There’s also a melancholy for things that never happened, routes never taken: Adams’ realtionship with Native Americans, for example: I don’t know what it was actually like, but Adams seems to want to present a positive image, a chief asking him to ban the sale of rum to native communities and Adams’ line—”No indian’s hatchet raised while I was president”. Of course, it’s hard to read this from another angle, as a picture not of peace but of a successful subjugation—but of course neither Adams nor Pound intends such an interpretation, as far as I can tell.
Or the way America never developed a serious navy, not one that rivaled the British one, though it (according to Adams) could have done so. This is an old man’s poem, about an old man’s memories, not that Pound was that old by this point, but… well, here we are embroiled in pandemic, and I think everyone feels older than they are, the powerlessness and the exhaustion of worry and the regret that things could not have been done differently… no? It does seem a mood.
And then the thing comes to an end with a sort of divine invocation, which Pound translates for us back on page 256, at the end of the table of contents for the Chinese and Adams Cantos:
Note the final lines in greek, Canto 71, are from Hymn of Cleanthes, part of Adams’ paideuma: Glorious, deathless of many names, Zeus aye ruling all things, founder of the inborn qualities of nature, by laws piloting all things.
Piloting all things: it’s a comforting thought, that someone should be piloting anything in a world coming apart at the seams, and not for the first time in memory—and by this, I mean Pound’s memory, for it was by the light of a clearly coming war that he wrote these Cantos, just as it was by the flames of the last great war, the war reputed to have been so awful it should end all wars, and yet could not do so. This kind of melancholy comes up multiple times: Otis burning all his papers, and the lack of Greek type (and typesetters who could work with it) in all America at the time; the creeping influence of Continential corruptions and conflicts… there is a fascination with failures, with the center failing to hold (though Pound does not, of course, quote old Yeats in these pages, despite his fingerprints being on that very poem I’ve referred to).

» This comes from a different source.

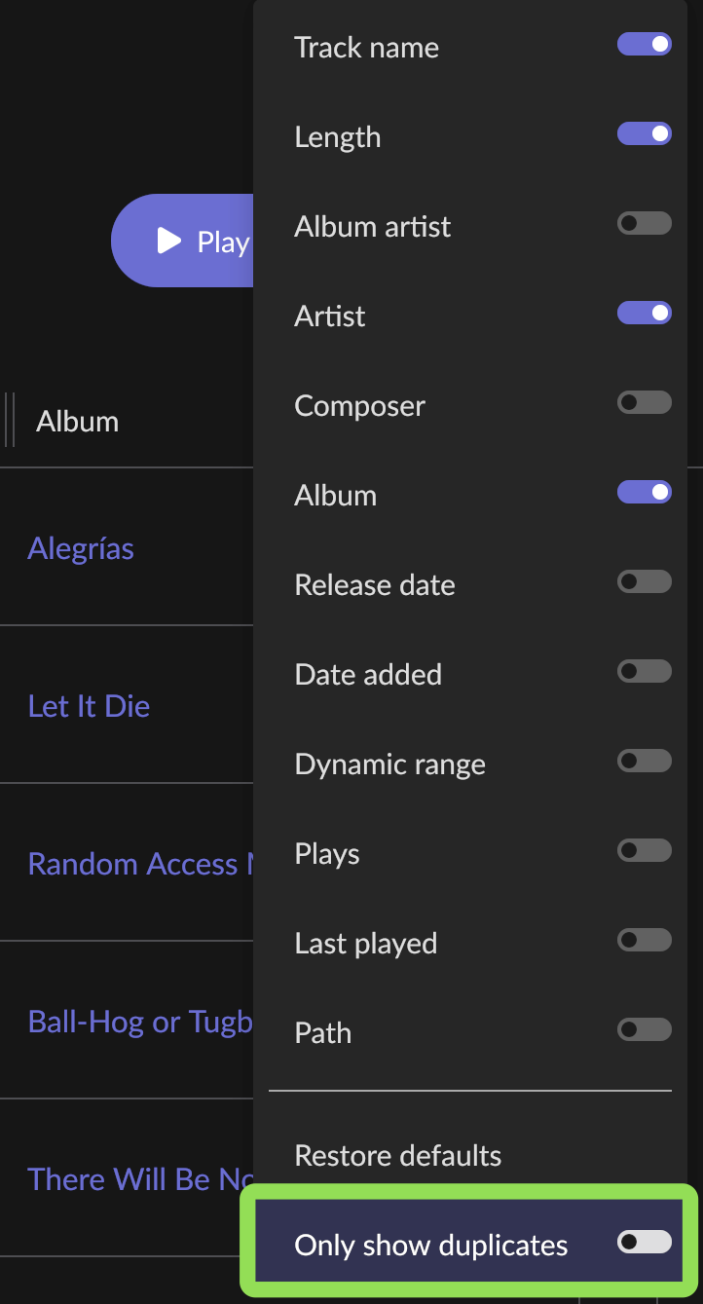Turn on Dynamic range column

click(644, 762)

And yet Zeus here is almost more a divine watchmaker, piloting by founding the inborn qualities of nature. “Glorious and deathless of many names”: what names? What is Pound gesturing toward in that line? I’m not quite sure, though of course for an arcane Pound, in an arcane story of magical conspiracy, there are many possibilities: perhaps he imagined Adams a dimocratiamancer (a sorcerer drawing his power from the energies of a nation) or something? Or perhaps some sort of thaumaturge who tapped into an unnameable, many-named divine power involved in instinct and nature and nation and all things?
I don’t know, and I’m not sure I’ll ever pen that book that was to feature Pound—or a Pound like poet—as its central, conspiracy-cloaked occultist. But the poems remain, waiting for me to press on, and perhaps, for now, that is enough.